The heyday of French stencil clarinets probably runs from 1900 to the 1960s. There were also stencil clarinets from other European countries, especially Germany, Czechoslovakia, Italy, and Boosey & Hawkes in Great Britain. Almost all of the older French stencil clarinet manufacturers were out of business at the end of the 20th century. (Famous French makers like Buffet, Selmer, and Noblet were still active.) But now continually changing stencil clarinet names are coming in vast numbers from China. So what is a ‘stencil’ clarinet?
Here's my definition: A stencil clarinet is a clarinet that is stamped with any old name that the maker feels might help market the clarinet. A stencil ‘branding’ is a temporarily expedient name, not a registered trademark, and nor is it a model name. A few larger music instrument retailers in the USA from 1930s and 40s would order instruments with their store name as the name on the clarinet, such as the.
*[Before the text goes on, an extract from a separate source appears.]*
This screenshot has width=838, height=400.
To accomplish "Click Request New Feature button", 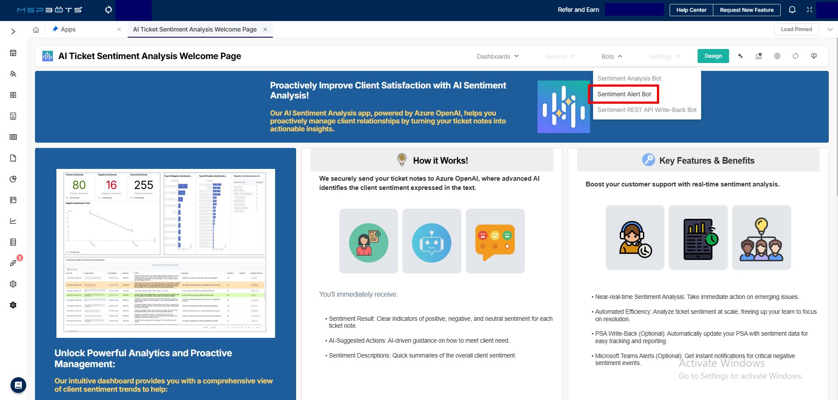I will tap(747, 10).
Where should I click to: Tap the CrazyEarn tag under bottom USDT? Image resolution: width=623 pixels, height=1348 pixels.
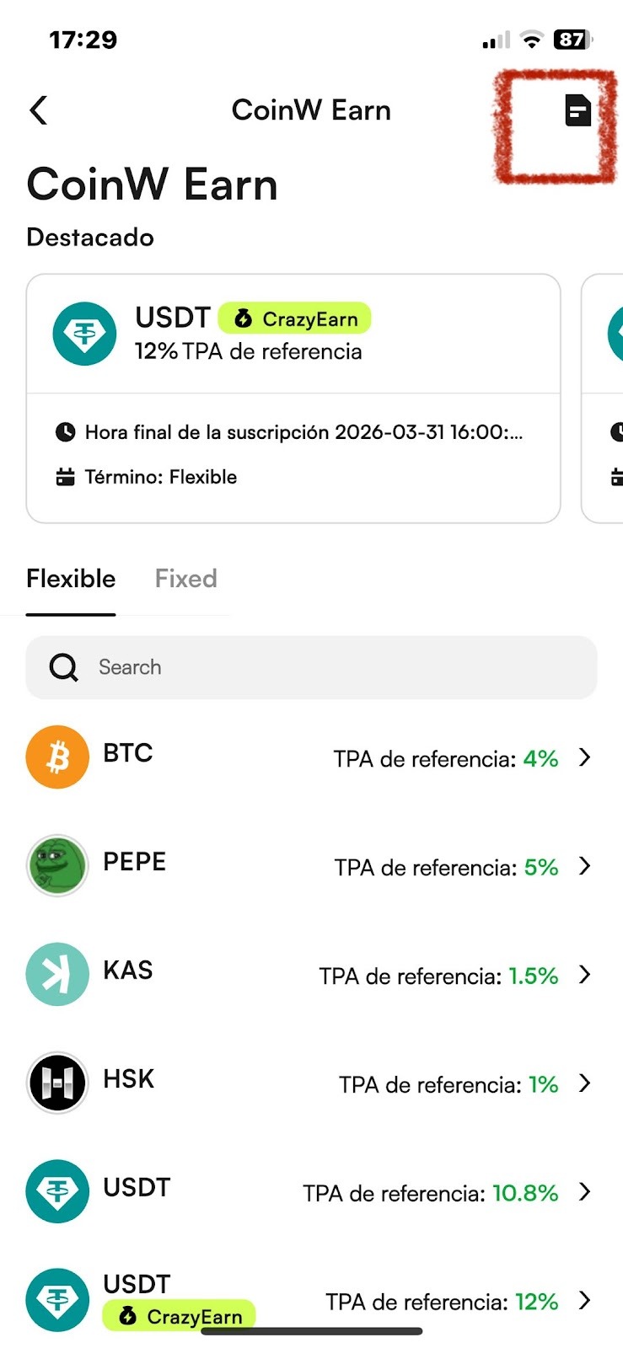click(x=179, y=1316)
In my experience, those are usually good quality clarinets, because there was a relationship that was being maintained between the manufacturer and the store. That would be a special category of French stencil clarinets. Some stencil clarinets are named after famous French clarinetists. I think most of those were not actually marketed by the artists themselves. Many stencil clarinets were given obviously French names, because such names sold better. France was famous for making clarinets.
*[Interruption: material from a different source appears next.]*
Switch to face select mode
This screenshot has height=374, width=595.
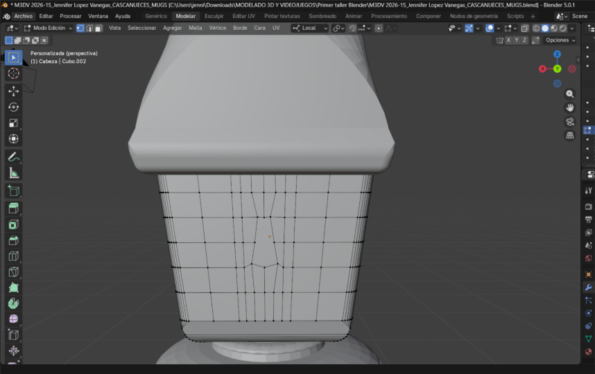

Thibouville made stencil clarinets (such as the ), but they also sold their own model names (like the ). I think the most prolific maker of differently-named clarinets of the early period was Couesnon. Couesnon also sold their own model names (such as the ).
I don't consider such model names to be stencils. The model names would more likely be registered trademark names. Model names that include the manufacturer's name will often be the top of the line or flagship line of that company. Most stencil clarinet names were only marketed for a year or two, and often were sold only in one particular market (USA, or Europe), whereas model names are widely marketed year after year. The top three French clarinet makers— Buffet, Selmer, and Noblet, and now we can add Japan's Yamaha, for the most part have only made different models, not stencil clarinets.
So, for example, Evette-Schaeffer is a model name produced by Buffet. It is not a stencil. Columbia University Art History Graduate Program here.
Buffet briefly branded a few of their Buffet top of the line R13 clarinets with the names of large music houses in the USA. An example of this is the. The name of the music house was only marked on the bell. That is a true Buffet clarinet, not a stencil. For a while Noblet had contracts with other well-known instrument makers to make specially branded versions of their plastic Vito clarinets. An example is the (a brand better known for brass instruments).
Another example by a different maker is the clarinet (a brand better known for flutes). Those clarinets are not properly called stencil clarinets because they bear the names of major music instrument manufacturers. Usually the manufacturers involved in such subcontracting (like Noblet) were not the ones we associate with making stencil instruments. Stencil clarinets are not an attempt to fool customers. Nowadays one can find fake Buffet plastic clarinets that have been made in China. Those are counterfeits, not stencil clarinets. Similarly, there have been Selmar clarinets— obviously trying to fool people with the similarity to the Selmer name.
There is a historical example that deserves a note here: The Auguste Buffet clarinet was NOT made by the famous Buffet company. It is said that Auguste may have been a disaffected Buffet brother. Whatever the truth is, I suspect that clarinets with Auguste's name lasted longer than his lifetime, because the Buffet name fooled some people and sold well. Many Chinese stencil clarinets come with obviously French names, just as Chinese pianos often are given German names.
These may not be counterfeits, but they still seem like a cheesy attempt to hide the true country of manufacture.